Jakarta, CNN Indonesia -- Komisi Pemberantasan Korupsi kembali mengembangkan penyelidikan kasus dugaan korupsi penerbitan Surat Keterangan Lunas (SKL) Bantuan Likuiditas Bank Indonesia (BLBI). Kali ini, KPK memanggil mantan Menteri Badan Usaha Milik Negara Laksamana Sukardi untuk dimintai keterangan.
Wakil Ketua KPK Zulkarnain mengatakan pemanggilan Sukardi diperlukan untuk mendalami kasus dari sudut pandang seorang ahli. Sebagai mantan Menteri BUMN Kabinet Gotong Royong era pemerintahan Megawati Soekarnoputri, Sukardi dinilai punya peran dalam memberikan masukan terhadap kebijakan turunnya SKL.
Zul tidak menampik, penyelidikan kasus BLBI hingga kini terlunta-lunta karena lamanya rentang waktu yang dibutuhkan untuk mendalami penyelidikan. Kini penyelidikan itu kembali digelar untuk menelusuri dugaan korupsi di balik kebijakan SKL BLBI.
ADVERTISEMENT
SCROLL TO CONTINUE WITH CONTENT
"Kasusnya kan sudah lama sehingga ada banyak hal yang perlu didalami, termasuk juga pendapat ahli," kata Zul melalui pesan singkat, Rabu (10/12).
Pendalaman kasus BLBI dinilai rumit karena berkaitan dengan instrumen dan kebijakan perbankan.
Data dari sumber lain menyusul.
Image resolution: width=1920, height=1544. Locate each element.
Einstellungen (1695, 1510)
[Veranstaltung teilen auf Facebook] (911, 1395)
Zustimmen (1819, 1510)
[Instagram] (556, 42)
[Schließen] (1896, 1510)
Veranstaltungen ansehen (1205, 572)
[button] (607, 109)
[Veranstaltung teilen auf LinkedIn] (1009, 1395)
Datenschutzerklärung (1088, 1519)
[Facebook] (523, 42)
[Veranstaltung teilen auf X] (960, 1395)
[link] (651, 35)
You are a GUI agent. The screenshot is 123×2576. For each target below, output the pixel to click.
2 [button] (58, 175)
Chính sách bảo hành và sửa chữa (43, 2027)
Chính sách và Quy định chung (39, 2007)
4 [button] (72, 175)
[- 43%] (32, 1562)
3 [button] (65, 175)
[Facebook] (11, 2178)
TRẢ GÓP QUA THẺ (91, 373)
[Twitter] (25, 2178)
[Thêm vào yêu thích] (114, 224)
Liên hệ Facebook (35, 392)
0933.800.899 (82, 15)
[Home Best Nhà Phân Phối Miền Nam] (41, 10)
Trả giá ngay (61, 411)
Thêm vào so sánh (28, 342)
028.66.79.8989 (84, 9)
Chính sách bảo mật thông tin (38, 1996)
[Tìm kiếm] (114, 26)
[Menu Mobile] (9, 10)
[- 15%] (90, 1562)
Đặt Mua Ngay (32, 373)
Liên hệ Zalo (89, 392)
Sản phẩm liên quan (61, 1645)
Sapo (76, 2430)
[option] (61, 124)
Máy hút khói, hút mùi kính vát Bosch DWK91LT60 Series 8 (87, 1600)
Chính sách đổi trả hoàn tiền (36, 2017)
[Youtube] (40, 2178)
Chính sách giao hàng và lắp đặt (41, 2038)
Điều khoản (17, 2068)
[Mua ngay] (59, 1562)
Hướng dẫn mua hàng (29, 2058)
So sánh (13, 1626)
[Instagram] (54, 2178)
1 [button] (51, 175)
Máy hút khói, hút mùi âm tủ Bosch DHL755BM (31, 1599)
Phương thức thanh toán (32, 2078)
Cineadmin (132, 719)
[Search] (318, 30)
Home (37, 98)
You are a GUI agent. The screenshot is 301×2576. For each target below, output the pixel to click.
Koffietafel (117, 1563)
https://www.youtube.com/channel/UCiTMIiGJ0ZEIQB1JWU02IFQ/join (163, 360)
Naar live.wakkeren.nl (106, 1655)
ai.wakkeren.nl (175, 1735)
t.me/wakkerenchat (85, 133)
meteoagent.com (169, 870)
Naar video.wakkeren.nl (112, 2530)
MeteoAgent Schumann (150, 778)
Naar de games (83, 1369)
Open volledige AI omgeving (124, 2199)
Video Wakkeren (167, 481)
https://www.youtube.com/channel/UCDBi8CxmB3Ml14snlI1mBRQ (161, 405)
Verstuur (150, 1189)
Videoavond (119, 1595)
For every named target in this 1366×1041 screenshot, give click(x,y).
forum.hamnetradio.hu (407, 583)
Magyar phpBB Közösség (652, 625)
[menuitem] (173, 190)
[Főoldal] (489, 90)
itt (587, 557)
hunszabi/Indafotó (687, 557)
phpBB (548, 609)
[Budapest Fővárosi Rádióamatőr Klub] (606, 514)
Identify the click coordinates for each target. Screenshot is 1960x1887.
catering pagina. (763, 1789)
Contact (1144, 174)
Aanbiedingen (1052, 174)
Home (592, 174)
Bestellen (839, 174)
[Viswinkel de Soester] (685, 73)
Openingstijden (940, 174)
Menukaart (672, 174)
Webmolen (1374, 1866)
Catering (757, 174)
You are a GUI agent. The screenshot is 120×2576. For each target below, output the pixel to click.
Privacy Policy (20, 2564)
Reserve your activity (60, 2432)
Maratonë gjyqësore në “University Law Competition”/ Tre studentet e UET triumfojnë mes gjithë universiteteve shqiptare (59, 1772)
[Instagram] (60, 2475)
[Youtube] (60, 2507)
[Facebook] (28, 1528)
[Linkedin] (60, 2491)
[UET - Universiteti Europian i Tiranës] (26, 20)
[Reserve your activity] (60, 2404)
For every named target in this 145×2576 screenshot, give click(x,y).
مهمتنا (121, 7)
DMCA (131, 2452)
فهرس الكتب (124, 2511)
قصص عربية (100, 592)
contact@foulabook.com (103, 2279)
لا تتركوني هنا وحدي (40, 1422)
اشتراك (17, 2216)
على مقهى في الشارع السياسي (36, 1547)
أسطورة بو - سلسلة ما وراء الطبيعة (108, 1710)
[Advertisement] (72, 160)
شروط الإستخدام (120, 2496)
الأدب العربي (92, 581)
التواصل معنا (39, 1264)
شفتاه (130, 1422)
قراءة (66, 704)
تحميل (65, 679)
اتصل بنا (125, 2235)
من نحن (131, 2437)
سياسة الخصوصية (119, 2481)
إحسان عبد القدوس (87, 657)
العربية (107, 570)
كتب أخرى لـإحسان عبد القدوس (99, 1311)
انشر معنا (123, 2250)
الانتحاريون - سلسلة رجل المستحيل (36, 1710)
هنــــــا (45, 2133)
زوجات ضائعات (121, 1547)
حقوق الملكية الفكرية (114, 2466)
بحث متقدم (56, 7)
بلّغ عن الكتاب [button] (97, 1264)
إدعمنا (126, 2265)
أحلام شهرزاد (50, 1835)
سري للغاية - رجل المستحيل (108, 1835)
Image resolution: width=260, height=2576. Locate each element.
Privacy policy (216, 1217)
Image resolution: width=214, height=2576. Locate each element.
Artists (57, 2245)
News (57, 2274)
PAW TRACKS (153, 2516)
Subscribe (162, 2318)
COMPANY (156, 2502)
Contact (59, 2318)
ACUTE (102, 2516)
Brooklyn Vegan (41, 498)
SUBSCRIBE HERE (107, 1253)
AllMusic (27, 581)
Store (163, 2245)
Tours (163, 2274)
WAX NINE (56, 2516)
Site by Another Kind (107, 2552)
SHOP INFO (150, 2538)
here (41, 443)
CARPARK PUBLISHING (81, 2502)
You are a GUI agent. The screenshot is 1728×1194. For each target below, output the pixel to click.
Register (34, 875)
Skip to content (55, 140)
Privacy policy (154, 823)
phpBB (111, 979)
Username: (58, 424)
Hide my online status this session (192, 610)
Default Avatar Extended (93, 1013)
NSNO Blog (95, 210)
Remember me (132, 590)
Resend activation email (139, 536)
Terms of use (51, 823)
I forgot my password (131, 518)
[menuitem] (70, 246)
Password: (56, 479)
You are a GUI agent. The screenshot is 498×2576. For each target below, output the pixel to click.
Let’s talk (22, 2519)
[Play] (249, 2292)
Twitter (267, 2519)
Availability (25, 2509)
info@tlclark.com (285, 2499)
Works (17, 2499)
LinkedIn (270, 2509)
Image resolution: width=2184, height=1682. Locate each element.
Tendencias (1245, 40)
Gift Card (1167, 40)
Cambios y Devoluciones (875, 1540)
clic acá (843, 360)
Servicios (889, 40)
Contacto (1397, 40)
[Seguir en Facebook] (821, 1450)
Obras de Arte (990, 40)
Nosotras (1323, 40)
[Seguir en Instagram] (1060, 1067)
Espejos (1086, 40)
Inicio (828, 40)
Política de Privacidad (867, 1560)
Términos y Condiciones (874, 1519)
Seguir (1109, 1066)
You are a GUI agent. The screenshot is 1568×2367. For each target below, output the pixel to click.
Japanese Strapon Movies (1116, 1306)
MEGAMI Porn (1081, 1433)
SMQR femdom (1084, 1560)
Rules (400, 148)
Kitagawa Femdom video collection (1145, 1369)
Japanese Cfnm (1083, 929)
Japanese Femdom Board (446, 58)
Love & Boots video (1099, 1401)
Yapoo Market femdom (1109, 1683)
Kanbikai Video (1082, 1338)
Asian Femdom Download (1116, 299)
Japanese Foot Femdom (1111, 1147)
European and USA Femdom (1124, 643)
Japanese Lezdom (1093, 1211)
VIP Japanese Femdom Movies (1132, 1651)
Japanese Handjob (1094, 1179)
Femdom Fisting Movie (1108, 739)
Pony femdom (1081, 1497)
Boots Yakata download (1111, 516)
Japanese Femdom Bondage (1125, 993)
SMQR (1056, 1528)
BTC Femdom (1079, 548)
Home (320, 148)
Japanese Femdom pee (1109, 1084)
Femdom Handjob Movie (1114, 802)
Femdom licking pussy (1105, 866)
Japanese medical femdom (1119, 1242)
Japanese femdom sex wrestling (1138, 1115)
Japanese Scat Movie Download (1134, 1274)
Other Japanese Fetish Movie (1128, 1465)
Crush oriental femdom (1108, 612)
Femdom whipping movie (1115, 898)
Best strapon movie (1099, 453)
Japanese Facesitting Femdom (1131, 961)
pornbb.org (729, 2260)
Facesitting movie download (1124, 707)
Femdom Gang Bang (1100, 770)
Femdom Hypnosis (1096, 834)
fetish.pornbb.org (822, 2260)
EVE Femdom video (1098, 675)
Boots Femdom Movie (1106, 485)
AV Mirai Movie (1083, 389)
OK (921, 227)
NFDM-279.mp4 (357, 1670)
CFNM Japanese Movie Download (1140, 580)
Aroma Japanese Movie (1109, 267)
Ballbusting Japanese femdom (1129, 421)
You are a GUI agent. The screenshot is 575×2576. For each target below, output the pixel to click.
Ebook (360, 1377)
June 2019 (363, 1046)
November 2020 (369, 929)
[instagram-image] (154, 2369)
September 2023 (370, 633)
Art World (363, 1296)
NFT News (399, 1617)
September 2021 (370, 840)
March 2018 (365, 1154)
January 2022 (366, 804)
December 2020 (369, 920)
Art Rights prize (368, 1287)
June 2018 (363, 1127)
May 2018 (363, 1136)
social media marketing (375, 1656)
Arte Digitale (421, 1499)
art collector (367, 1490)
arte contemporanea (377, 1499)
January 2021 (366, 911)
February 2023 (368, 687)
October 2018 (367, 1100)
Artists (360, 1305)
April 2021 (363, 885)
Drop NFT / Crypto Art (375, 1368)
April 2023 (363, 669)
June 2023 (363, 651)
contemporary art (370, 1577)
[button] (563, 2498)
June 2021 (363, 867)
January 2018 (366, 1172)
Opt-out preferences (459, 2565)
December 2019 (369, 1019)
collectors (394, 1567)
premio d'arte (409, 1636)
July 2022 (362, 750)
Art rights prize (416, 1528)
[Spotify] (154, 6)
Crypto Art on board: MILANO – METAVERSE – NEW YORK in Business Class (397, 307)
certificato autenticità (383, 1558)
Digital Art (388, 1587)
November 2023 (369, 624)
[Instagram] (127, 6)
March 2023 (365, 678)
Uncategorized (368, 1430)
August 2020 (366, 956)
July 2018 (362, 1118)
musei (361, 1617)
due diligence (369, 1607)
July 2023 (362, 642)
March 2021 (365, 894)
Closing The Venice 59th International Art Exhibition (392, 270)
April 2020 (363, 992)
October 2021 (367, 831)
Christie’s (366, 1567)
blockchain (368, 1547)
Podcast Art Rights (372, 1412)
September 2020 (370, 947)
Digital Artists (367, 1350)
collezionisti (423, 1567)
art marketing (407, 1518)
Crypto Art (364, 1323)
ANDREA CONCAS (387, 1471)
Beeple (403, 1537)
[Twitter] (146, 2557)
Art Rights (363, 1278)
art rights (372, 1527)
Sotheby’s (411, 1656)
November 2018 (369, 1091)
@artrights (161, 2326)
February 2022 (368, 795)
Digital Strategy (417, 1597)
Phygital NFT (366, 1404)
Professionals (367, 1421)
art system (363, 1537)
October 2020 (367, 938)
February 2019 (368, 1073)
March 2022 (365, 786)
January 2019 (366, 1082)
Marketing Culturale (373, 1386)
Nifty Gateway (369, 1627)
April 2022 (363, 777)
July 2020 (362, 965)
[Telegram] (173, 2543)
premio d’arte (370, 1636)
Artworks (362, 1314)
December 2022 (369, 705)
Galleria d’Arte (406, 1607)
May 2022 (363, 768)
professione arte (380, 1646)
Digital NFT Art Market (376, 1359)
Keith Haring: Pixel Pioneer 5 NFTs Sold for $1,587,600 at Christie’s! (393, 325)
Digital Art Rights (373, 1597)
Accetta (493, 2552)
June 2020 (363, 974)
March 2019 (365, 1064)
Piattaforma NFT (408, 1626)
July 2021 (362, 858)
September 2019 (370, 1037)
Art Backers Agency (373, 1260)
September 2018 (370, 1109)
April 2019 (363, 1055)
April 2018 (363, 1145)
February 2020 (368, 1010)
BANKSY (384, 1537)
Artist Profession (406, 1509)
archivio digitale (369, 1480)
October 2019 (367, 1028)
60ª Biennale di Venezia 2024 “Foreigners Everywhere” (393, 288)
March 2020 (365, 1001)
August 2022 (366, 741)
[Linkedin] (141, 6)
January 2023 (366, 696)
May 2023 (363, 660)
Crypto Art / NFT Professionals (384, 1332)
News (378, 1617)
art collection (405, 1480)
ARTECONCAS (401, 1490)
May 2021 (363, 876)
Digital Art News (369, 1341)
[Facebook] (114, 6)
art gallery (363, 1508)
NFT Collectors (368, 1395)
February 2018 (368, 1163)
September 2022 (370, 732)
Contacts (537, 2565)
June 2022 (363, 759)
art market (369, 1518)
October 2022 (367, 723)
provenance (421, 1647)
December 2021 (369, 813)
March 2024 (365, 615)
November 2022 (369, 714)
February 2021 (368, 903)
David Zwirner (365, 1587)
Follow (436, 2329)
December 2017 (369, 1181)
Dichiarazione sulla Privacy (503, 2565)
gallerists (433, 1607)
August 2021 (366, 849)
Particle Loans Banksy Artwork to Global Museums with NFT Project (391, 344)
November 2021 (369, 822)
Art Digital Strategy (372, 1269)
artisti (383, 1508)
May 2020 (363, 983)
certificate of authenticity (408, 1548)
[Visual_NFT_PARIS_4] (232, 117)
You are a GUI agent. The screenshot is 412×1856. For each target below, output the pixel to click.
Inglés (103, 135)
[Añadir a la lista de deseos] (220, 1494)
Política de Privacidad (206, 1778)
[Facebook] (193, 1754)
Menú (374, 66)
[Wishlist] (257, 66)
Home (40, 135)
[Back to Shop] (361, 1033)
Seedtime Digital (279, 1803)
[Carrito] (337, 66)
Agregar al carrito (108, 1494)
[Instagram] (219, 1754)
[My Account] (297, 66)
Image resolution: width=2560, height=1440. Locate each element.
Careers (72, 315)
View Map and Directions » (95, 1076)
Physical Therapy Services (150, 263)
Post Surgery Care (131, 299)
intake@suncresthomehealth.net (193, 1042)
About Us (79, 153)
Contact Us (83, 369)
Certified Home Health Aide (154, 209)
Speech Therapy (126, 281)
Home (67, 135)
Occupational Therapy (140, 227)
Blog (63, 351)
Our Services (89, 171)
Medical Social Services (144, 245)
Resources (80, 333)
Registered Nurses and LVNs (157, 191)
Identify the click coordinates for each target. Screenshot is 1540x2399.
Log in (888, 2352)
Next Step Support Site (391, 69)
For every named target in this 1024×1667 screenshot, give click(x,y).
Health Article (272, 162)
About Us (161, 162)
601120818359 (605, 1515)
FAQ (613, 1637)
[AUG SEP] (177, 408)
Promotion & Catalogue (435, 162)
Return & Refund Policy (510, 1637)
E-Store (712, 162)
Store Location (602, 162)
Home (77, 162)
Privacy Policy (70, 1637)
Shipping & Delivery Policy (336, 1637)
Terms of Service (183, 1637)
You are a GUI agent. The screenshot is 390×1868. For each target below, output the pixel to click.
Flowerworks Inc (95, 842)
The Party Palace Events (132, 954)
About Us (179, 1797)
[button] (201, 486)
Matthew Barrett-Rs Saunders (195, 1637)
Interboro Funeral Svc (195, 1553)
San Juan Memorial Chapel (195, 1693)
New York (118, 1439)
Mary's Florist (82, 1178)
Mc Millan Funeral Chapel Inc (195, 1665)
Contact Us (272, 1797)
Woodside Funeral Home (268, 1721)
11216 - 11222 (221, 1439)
Menurut Zul, keterangan Sukardi dibutuhkan untuk mengurai mekanisme kebijakan SKL BLBI.
"Kasusnya kan sulit, terkait perbankan, bantuan lunak BI, juga berkaitan dengan kredit-kredit dan penyelesaannya," ujar Zul.
Sebelumnya, Sukardi pun telah dimintai keterangan terkait penyelidikan SKL BLBI pada 11 Juni 2013. Ketika itu dia mengaku ditanya mengenai masalah obligor BLBI dan sidang kabinet.
KPK menduga ada masalah dalam proses pemberian SKL untuk beberapa obligor BLBI. Dalam proses itu, ada dugaan para obligor tidak memenuhi kewajibannya namun tetap mendapat SKL. SKL itu dikeluarkan pada masa pemerintahan Presiden Megawati Soekarnoputri berdasarkan Inpres Nomor 8/2002 dan Tap MPR Nomor 6 dan 10.
Berkaitan dengan penyelidikan kasus ini, KPK menyatakan telah melayangkan permintaan cegah kepada Direktorat Jenderal Imigrasi Kementerian Hukum dan HAM atas nama Lusiana Yanti Hanafiah yang berasal dari swasta. Dia dicegah sejak 4 Desember 2014 untuk jangka waktu enam bulan.